WORK INSTRUCTION:
Output every record below exactly as it appears.

---------- DATA TO PROCESS

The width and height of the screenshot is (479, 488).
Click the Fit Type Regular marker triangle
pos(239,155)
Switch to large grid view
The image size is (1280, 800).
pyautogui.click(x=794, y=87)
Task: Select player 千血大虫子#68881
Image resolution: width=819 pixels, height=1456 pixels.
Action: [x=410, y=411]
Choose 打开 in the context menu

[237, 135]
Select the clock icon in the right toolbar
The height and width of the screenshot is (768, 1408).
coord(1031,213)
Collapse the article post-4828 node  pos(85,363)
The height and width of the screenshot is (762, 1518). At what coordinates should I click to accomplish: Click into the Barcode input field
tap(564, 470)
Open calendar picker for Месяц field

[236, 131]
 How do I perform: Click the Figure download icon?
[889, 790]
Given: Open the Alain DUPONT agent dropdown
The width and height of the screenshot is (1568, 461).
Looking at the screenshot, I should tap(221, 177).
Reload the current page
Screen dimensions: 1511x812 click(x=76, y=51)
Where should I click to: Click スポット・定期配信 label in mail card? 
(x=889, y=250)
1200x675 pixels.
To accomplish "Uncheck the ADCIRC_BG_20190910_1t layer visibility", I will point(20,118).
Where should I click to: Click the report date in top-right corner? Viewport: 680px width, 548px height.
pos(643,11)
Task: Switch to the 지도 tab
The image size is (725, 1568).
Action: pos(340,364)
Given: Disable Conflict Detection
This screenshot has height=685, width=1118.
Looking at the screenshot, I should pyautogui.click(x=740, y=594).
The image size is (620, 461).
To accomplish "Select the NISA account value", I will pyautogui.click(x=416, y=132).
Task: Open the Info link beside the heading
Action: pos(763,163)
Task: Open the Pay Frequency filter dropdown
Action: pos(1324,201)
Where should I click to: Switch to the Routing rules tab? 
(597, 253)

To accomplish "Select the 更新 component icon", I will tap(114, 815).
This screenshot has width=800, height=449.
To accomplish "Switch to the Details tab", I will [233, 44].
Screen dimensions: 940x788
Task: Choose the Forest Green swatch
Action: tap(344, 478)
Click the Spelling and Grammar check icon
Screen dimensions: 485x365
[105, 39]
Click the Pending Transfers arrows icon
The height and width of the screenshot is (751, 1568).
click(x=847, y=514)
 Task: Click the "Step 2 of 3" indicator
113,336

--------------------

FINISHED EXERCISE:
The width and height of the screenshot is (479, 488).
Click the Fit Type Regular marker triangle
pos(239,155)
Switch to large grid view
The image size is (1280, 800).
pyautogui.click(x=794, y=87)
Task: Select player 千血大虫子#68881
Image resolution: width=819 pixels, height=1456 pixels.
Action: [x=410, y=411]
Choose 打开 in the context menu

[237, 135]
Select the clock icon in the right toolbar
The height and width of the screenshot is (768, 1408).
coord(1031,213)
Collapse the article post-4828 node  pos(85,363)
The height and width of the screenshot is (762, 1518). At what coordinates should I click to accomplish: Click into the Barcode input field
tap(564, 470)
Open calendar picker for Месяц field

[236, 131]
 How do I perform: Click the Figure download icon?
[889, 790]
Given: Open the Alain DUPONT agent dropdown
The width and height of the screenshot is (1568, 461).
Looking at the screenshot, I should tap(221, 177).
Reload the current page
Screen dimensions: 1511x812 click(x=76, y=51)
Where should I click to: Click スポット・定期配信 label in mail card? 
(x=889, y=250)
1200x675 pixels.
To accomplish "Uncheck the ADCIRC_BG_20190910_1t layer visibility", I will point(20,118).
Where should I click to: Click the report date in top-right corner? Viewport: 680px width, 548px height.
pos(643,11)
Task: Switch to the 지도 tab
The image size is (725, 1568).
Action: pos(340,364)
Given: Disable Conflict Detection
This screenshot has height=685, width=1118.
Looking at the screenshot, I should pyautogui.click(x=740, y=594).
The image size is (620, 461).
To accomplish "Select the NISA account value", I will pyautogui.click(x=416, y=132).
Task: Open the Info link beside the heading
Action: pos(763,163)
Task: Open the Pay Frequency filter dropdown
Action: pos(1324,201)
Where should I click to: Switch to the Routing rules tab? 
(597, 253)

To accomplish "Select the 更新 component icon", I will tap(114, 815).
This screenshot has width=800, height=449.
To accomplish "Switch to the Details tab", I will [233, 44].
Screen dimensions: 940x788
Task: Choose the Forest Green swatch
Action: tap(344, 478)
Click the Spelling and Grammar check icon
Screen dimensions: 485x365
[105, 39]
Click the Pending Transfers arrows icon
The height and width of the screenshot is (751, 1568).
click(x=847, y=514)
 Task: Click the "Step 2 of 3" indicator
113,336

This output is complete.